Background: Experimental studies demonstrated that peri-implant crestal hard and soft tissues are significantly influenced in their apico-coronal position by the rough/smooth implant border as well as the microgap/ interface between implant and abutment/restoration. The aim of this study was to evaluate radiographically the crestal bone level changes around two types of implants, one with a 2.8 mm smooth machined coronal length and the other with 1.8 mm collar.
Methods: In 68 patients, a total of 201 non-submerged titanium implants (101 with a 1.8 mm, 100 with a 2.8 mm long smooth coronal collar) were placed with their rough/smooth implant border at the bone crest level.

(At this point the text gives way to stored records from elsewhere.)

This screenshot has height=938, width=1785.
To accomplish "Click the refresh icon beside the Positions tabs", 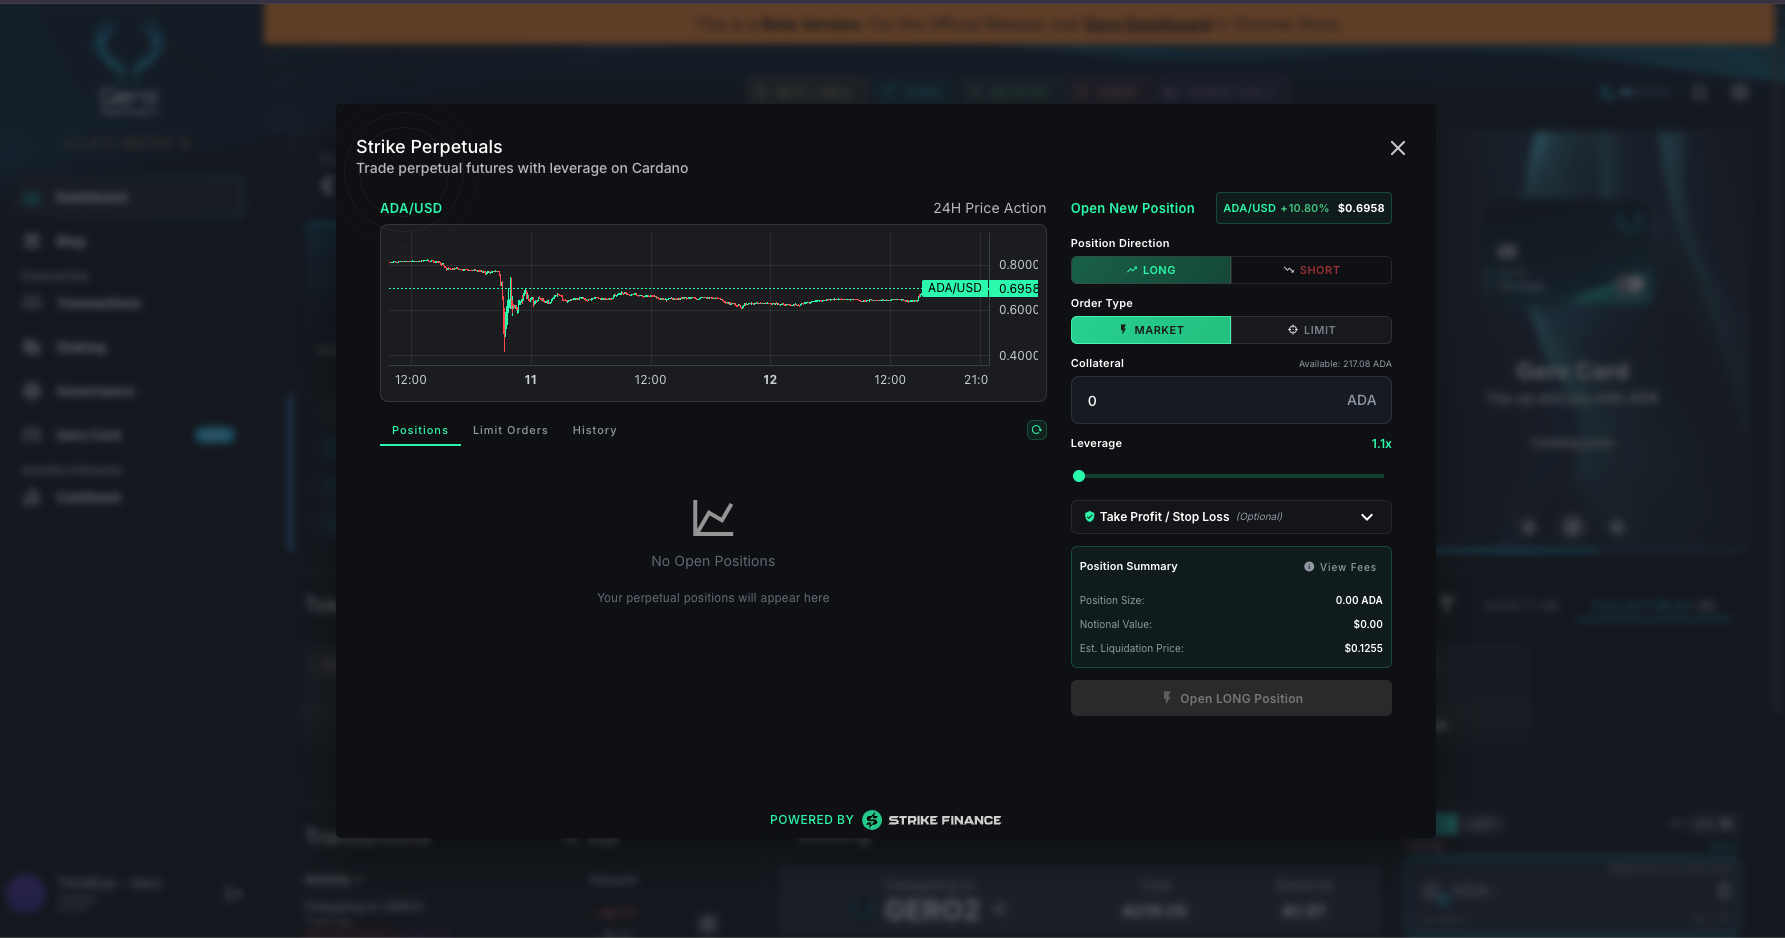I will pyautogui.click(x=1036, y=430).
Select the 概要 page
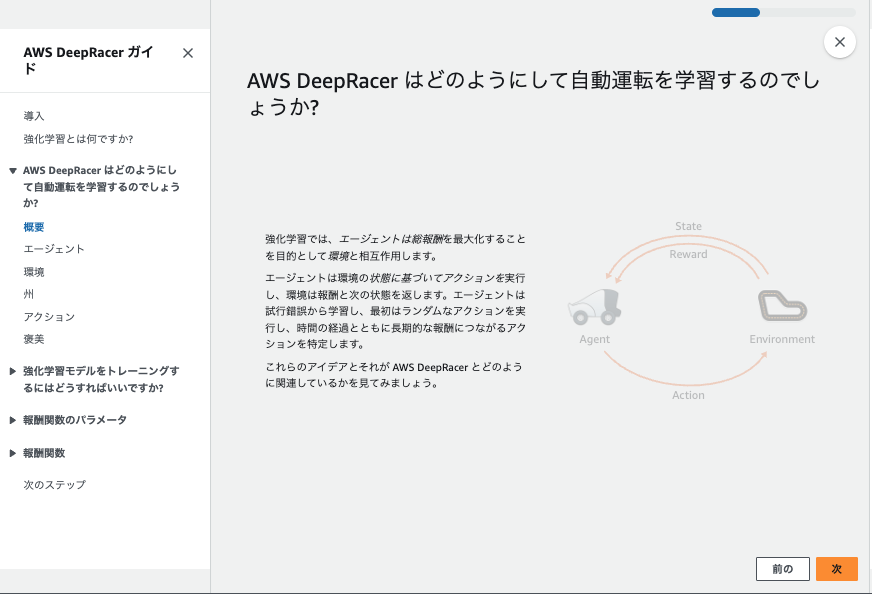 [x=33, y=227]
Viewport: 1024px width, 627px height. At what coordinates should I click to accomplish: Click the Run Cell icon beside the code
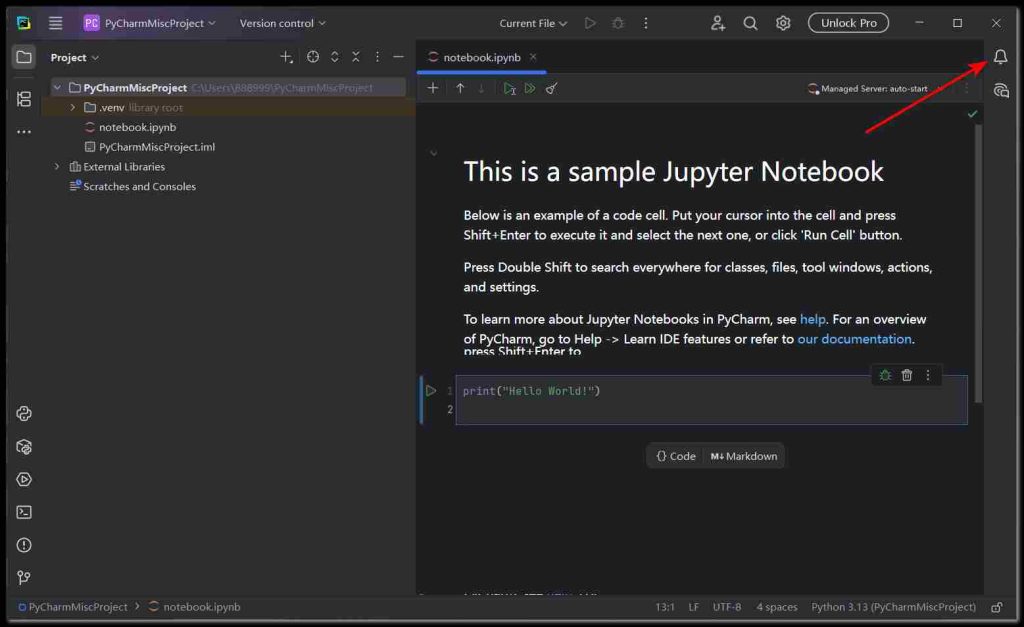pos(431,391)
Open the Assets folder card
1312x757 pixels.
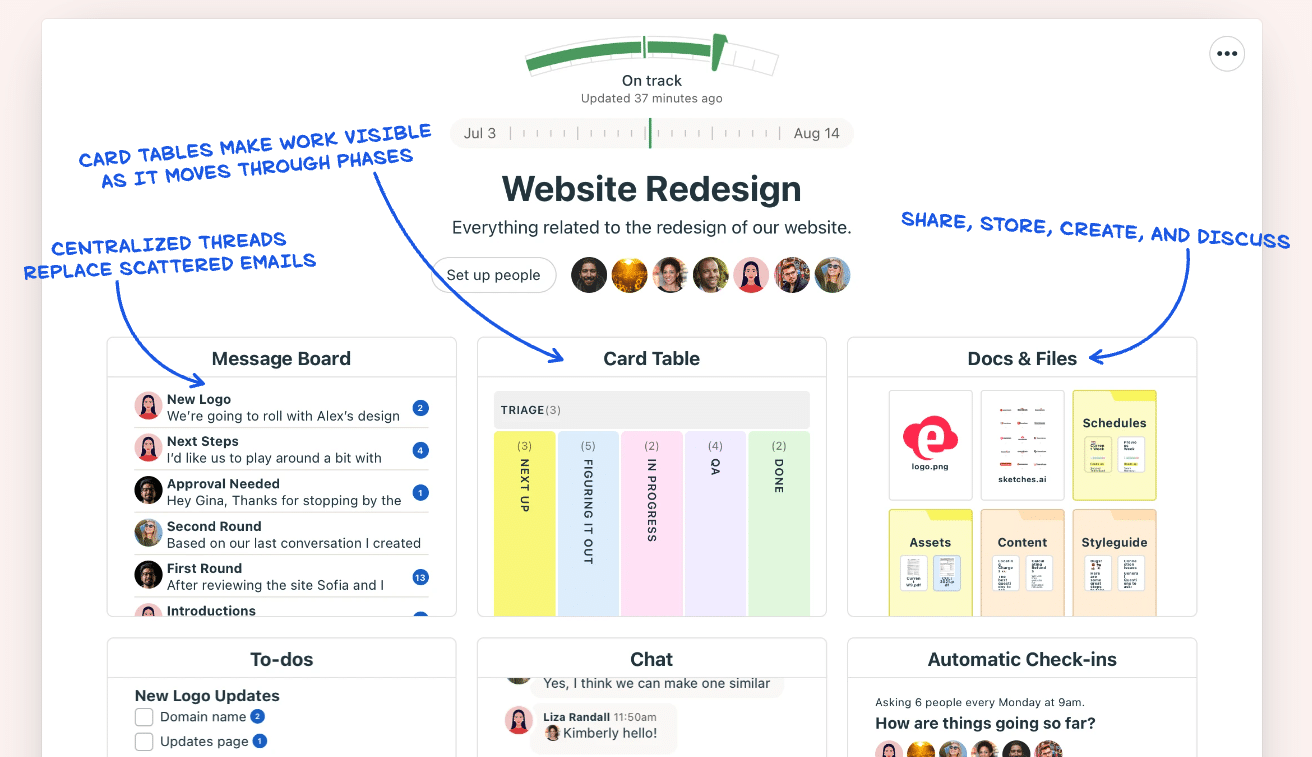930,561

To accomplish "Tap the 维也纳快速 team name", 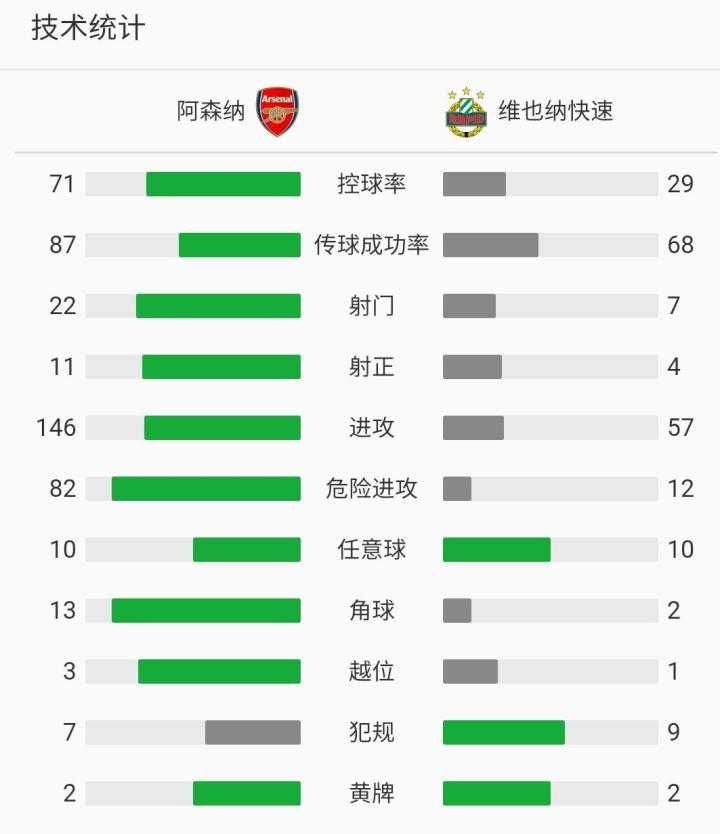I will pos(556,111).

From the day of surgery up until 3 years after implant placement crestal bone levels were analyzed digitally using standardized radiographs.
Results: Bone remodeling was most pronounced during the unloaded, initial healing phase and did not significantly differ between the two types of implants over the entire observation period (P >0.20). Crestal bone loss for implants placed in patients with poor oral hygiene was significantly higher than in patients with adequate or good plaque control (P <0.005). Furthermore, a tendency for additional crestal bone loss was detected in the group of patients who had been diagnosed with aggressive periodontitis prior to implant placement (P = 0.058). In both types of implants, sand-blasted, large grit, acid-etched (SLA) surfaced implants tended to have slightly less crestal bone loss compared to titanium plasma-sprayed (TPS) surfaced implants, but the difference was not significant (P >0.30).
Conclusion: The implant design with the shorter smooth coronal collar had no additional bone loss and may help to reduce the risk of an exposed metal implant margin in areas of esthetic concern.